STINNER Victor <[email protected]> added the comment:
> Should it not simply return “i”?
Python implements the Unicode standard.
>>> "U+%04x" % ord("İ")
'U+0130'
>>> ["U+%04x" % ord(ch) for ch in "İ".lower()]
['U+0069', 'U+0307']
>>> unicodedata.name("İ")
'LATIN CAPITAL LETTER I WITH DOT ABOVE'
>>> [unicodedata.name(ch) for ch in "İ".lower()]
['LATIN SMALL LETTER I', 'COMBINING DOT ABOVE']
At the C level(), lower_ucs4() calls _PyUnicode_ToLowerFull() which lookup into
Python internal Unicode database.
U+0130 character enters the EXTENDED_CASE_MASK case: use
_PyUnicode_ExtendedCase secondary database for "extended case".
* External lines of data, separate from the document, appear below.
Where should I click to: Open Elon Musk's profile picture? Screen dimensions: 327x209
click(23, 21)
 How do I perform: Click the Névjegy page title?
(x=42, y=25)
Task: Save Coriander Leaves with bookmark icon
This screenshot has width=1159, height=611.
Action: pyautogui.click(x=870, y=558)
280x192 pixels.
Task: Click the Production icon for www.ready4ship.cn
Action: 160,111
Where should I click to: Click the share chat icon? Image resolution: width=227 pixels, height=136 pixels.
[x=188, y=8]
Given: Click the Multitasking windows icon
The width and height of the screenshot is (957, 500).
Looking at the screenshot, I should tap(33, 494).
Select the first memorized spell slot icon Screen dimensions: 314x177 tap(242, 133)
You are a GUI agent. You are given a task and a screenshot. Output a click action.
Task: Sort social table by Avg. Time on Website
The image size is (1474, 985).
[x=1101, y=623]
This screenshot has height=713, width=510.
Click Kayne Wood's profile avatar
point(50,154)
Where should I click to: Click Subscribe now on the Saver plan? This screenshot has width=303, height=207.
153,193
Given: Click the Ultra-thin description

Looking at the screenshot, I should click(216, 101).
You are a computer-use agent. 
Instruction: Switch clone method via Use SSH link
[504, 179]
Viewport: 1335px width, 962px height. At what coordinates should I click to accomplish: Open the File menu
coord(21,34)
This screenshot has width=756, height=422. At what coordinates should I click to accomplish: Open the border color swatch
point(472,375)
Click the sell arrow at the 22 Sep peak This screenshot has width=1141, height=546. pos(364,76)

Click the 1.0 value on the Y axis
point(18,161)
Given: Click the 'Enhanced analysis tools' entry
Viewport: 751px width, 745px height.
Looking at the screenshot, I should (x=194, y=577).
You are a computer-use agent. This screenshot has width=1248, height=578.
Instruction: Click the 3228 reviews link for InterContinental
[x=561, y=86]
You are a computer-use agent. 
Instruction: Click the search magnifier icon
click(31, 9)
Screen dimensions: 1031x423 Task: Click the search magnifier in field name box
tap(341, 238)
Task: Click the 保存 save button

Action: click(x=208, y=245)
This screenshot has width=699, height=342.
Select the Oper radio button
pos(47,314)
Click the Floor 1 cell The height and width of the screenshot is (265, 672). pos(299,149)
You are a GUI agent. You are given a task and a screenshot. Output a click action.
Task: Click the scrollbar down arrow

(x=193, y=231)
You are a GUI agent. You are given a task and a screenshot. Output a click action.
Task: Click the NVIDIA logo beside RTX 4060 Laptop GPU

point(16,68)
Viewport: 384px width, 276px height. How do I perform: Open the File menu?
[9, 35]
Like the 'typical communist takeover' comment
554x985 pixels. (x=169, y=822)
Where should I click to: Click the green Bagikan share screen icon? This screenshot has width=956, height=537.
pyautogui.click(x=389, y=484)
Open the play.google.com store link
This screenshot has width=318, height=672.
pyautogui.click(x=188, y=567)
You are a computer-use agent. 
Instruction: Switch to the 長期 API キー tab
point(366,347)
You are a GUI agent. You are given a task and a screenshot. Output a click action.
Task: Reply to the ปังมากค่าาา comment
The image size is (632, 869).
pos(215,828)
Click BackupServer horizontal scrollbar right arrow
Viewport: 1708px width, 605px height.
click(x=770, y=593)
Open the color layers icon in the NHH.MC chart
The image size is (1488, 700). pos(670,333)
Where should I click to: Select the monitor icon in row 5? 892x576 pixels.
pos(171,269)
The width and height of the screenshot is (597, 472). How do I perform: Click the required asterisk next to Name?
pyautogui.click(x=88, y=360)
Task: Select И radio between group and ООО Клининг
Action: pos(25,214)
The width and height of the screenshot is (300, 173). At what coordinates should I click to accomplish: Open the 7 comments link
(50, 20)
Well, at the end, Python uses the following data file from the Unicode standard:
https://www.unicode.org/Public/9.0.0/ucd/SpecialCasing.txt
Extract:
"""
# Preserve canonical equivalence for I with dot. Turkic is handled below.
0130; 0069 0307; 0130; 0130; # LATIN CAPITAL LETTER I WITH DOT ABOVE
"""
If you want to convert strings differently for the special case of Turkish, you
need to use a different standard than Unicode...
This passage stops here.